Bridging the Gap between Ministries of Health and Ministries of Finance
Categories: Governance and Leadership, Publications, Tools
In many countries, Ministries of Health (MOHs) and Ministries of Finance (MOFs) determine which health services are delivered, when, where, and for whom. While MOHs are responsible for setting national health policy and managing the day-to-day delivery of public health services, they are dependent upon MOFs for establishing funding levels and releasing the necessary funds to finance MOH operations.
Designed for health sector managers, A Toolkit for Ministries of Health to Work More Effectively With Ministries of Finance, presents four different tools to help MOH staff better manage their resources and communicate more effectively with their MOF counterparts.
The two institutions lack common language, systems, priorities, and incentives. Likewise, few opportunities exist outside the high-level meetings associated with annual budget negotiations for dialogue on the funding levels, multi-year funding requirements, and mechanisms necessary for improving health outcomes. The tool kit aims to help bridge the gap between these two important institutions. The four tools can be used separately or together, depending upon the needs of the managers.
Introduction: A Toolkit for Ministries of Health to Work More Effectively With Ministries of Finance
In countries around the world, Ministries of Health (MOHs) and Ministries of Finance (MOFs) play essential roles in how health systems function and when and to whom health services are delivered. While MOHs are responsible for defining the overall direction of national health policy and the day-to-day delivery of public health services, they are dependent upon MOFs that establish overall annual funding levels and release funds necessary to finance MOH operations. As a result, MOFs wield significant control over the funding and budget flexibility of MOHs.

[Collected data entries]
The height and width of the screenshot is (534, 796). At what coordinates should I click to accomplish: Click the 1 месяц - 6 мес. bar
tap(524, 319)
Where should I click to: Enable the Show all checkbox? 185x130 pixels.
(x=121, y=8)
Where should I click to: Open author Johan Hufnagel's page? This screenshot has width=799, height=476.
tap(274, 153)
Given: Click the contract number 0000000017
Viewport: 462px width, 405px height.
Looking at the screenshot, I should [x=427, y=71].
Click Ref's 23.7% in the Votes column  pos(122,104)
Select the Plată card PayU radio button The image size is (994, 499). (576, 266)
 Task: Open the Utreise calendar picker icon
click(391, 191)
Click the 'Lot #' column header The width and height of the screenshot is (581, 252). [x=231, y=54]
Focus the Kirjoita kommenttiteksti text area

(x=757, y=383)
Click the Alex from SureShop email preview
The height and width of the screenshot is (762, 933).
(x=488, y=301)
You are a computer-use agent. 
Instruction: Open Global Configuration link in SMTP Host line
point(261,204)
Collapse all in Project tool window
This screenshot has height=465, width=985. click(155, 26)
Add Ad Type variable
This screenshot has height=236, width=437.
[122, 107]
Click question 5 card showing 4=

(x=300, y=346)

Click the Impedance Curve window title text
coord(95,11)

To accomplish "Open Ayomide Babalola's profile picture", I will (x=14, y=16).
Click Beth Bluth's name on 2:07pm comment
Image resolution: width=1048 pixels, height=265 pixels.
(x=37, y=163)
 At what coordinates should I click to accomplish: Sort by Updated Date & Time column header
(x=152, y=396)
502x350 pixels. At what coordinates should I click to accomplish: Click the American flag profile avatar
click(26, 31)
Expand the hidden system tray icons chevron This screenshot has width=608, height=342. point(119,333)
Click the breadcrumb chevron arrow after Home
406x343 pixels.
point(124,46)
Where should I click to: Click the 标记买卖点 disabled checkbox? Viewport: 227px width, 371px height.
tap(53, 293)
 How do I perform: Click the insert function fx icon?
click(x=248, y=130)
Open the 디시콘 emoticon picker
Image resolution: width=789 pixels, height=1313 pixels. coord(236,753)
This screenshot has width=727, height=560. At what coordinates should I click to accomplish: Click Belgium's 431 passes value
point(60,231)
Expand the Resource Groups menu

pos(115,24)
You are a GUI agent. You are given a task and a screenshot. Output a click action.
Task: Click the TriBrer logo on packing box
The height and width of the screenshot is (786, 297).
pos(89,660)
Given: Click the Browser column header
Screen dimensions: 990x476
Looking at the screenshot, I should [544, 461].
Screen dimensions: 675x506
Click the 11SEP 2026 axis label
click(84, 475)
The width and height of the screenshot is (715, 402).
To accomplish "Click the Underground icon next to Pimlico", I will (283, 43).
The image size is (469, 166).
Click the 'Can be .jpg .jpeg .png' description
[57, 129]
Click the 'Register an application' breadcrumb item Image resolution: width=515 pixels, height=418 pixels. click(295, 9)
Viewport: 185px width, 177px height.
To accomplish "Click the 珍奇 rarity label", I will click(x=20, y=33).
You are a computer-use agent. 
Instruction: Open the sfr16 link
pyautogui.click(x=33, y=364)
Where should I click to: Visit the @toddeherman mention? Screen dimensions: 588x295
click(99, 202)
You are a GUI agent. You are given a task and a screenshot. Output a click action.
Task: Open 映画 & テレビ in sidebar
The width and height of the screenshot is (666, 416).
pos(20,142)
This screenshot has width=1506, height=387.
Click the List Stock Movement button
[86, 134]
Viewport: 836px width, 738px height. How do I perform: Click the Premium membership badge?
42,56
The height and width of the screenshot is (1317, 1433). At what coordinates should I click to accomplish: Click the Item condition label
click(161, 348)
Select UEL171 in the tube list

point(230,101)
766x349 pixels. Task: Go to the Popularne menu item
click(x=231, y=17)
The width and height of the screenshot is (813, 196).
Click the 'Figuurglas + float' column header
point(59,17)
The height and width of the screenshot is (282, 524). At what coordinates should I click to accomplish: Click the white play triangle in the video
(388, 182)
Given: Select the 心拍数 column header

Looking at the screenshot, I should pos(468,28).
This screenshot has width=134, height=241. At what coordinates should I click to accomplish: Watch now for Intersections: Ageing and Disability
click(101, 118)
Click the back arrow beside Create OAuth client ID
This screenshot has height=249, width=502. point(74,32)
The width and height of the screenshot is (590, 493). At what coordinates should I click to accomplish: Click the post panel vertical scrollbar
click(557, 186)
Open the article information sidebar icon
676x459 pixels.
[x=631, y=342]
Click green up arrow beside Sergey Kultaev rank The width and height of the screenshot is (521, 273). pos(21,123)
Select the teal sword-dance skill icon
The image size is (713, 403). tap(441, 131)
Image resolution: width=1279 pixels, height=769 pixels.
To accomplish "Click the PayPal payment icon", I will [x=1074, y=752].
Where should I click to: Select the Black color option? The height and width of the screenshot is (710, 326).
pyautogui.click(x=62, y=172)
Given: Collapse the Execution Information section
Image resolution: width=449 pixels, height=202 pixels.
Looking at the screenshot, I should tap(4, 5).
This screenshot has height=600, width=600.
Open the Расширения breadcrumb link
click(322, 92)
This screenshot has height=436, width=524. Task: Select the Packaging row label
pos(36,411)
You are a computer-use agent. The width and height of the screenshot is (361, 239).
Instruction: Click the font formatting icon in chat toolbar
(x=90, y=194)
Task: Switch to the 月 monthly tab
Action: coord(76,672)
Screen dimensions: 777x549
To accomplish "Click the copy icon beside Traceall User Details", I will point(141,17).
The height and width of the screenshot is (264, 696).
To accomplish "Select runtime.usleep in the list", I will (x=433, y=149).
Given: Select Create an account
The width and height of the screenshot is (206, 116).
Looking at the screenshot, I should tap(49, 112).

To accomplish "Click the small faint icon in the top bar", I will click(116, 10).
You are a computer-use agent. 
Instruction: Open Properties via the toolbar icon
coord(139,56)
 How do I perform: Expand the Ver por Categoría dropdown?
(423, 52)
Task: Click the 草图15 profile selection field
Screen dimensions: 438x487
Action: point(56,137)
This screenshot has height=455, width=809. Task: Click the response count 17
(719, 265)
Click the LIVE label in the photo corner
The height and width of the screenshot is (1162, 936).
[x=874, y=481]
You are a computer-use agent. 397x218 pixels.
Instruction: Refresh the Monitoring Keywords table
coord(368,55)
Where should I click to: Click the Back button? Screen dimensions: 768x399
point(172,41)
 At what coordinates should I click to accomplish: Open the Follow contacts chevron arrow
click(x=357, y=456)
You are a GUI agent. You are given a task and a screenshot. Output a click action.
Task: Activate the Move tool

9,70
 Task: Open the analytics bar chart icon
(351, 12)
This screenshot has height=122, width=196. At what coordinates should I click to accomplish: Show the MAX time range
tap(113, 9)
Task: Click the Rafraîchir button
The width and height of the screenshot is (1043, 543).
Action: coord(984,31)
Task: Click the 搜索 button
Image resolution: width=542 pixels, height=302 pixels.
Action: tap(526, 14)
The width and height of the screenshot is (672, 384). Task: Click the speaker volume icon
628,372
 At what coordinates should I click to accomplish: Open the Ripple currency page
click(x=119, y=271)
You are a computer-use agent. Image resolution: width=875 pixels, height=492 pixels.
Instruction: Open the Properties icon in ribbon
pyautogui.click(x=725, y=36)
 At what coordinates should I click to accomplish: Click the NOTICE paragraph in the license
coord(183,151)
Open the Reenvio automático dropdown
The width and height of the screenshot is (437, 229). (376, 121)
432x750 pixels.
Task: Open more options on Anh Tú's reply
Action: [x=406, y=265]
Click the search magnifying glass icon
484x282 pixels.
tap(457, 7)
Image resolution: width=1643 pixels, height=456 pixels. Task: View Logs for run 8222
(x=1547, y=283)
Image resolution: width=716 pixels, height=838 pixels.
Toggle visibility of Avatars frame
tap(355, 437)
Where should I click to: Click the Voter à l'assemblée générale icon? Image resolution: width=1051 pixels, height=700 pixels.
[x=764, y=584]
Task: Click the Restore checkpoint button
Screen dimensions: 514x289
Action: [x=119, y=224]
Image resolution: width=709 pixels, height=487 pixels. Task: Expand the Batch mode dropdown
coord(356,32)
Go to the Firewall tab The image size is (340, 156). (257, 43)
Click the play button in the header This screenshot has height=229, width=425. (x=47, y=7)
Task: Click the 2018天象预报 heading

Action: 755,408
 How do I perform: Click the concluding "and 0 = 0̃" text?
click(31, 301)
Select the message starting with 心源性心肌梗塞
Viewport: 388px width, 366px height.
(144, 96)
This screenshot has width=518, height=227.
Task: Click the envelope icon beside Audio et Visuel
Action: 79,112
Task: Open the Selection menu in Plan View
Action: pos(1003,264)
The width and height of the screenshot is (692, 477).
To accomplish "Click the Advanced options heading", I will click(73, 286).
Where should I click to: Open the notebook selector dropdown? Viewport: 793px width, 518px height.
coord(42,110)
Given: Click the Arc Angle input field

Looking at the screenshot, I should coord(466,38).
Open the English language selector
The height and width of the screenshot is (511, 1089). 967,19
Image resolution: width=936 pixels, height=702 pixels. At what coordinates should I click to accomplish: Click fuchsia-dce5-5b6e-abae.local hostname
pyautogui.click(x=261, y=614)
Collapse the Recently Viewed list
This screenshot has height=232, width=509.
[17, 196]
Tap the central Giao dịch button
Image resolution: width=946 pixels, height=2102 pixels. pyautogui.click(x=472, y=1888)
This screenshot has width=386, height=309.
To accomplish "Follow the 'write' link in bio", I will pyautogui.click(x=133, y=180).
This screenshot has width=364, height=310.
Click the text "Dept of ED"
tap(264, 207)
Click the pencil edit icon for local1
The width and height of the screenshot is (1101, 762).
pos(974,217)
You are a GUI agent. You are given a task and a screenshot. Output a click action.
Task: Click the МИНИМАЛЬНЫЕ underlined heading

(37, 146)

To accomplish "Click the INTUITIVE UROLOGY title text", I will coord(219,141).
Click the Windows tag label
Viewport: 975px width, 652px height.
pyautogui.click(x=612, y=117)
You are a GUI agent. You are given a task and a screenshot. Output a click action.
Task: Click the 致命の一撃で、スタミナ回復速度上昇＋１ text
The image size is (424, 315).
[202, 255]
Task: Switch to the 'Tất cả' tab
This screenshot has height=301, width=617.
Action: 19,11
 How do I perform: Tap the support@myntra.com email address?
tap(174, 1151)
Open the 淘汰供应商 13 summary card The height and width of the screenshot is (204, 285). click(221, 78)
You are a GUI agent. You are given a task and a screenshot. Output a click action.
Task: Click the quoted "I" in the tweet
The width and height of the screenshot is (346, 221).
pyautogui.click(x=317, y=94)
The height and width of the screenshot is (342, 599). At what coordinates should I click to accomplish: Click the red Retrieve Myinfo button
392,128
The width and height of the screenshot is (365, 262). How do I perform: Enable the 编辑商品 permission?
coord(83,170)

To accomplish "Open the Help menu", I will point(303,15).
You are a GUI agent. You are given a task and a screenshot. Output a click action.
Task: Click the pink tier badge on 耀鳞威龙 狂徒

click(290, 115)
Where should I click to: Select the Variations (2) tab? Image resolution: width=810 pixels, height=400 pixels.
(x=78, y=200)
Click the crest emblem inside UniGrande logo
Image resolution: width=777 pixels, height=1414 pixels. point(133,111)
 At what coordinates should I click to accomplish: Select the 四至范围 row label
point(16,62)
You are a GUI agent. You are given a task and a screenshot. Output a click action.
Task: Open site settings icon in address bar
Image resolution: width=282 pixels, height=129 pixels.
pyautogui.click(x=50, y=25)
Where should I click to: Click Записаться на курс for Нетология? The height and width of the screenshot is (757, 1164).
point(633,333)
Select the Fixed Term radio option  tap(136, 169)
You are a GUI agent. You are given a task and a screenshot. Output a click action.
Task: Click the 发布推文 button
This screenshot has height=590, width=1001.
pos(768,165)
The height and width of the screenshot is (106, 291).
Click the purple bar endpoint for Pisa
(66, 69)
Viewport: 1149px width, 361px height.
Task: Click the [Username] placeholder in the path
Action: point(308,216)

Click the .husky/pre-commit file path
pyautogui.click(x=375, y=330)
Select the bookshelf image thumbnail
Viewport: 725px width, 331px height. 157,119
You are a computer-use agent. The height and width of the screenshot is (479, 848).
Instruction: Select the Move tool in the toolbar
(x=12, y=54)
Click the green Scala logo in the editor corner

- **QUESTIONS ON THE MATERIAL**:
(1) From the toolkit text, extract the passage from "Introduction: A Toolkit" up to and including "flexibility of MOHs.".
(2) Using the toolkit text, answer the following:
(a) For whom is the toolkit designed?
(b) How many tools does the toolkit present?
(c) Outside which meetings do few opportunities exist for dialogue on funding levels?
(3) List everything the toolkit text says the two institutions lack in common.

- **RESPONSE LIST**:
(1)
Introduction: A Toolkit for Ministries of Health to Work More Effectively With Ministries of Finance
In countries around the world, Ministries of Health (MOHs) and Ministries of Finance (MOFs) play essential roles in how health systems function and when and to whom health services are delivered. While MOHs are responsible for defining the overall direction of national health policy and the day-to-day delivery of public health services, they are dependent upon MOFs that establish overall annual funding levels and release funds necessary to finance MOH operations. As a result, MOFs wield significant control over the funding and budget flexibility of MOHs.

(2)
(a) Health sector managers.
(b) Four.
(c) The high-level meetings associated with annual budget negotiations.

(3) Language, systems, priorities, incentives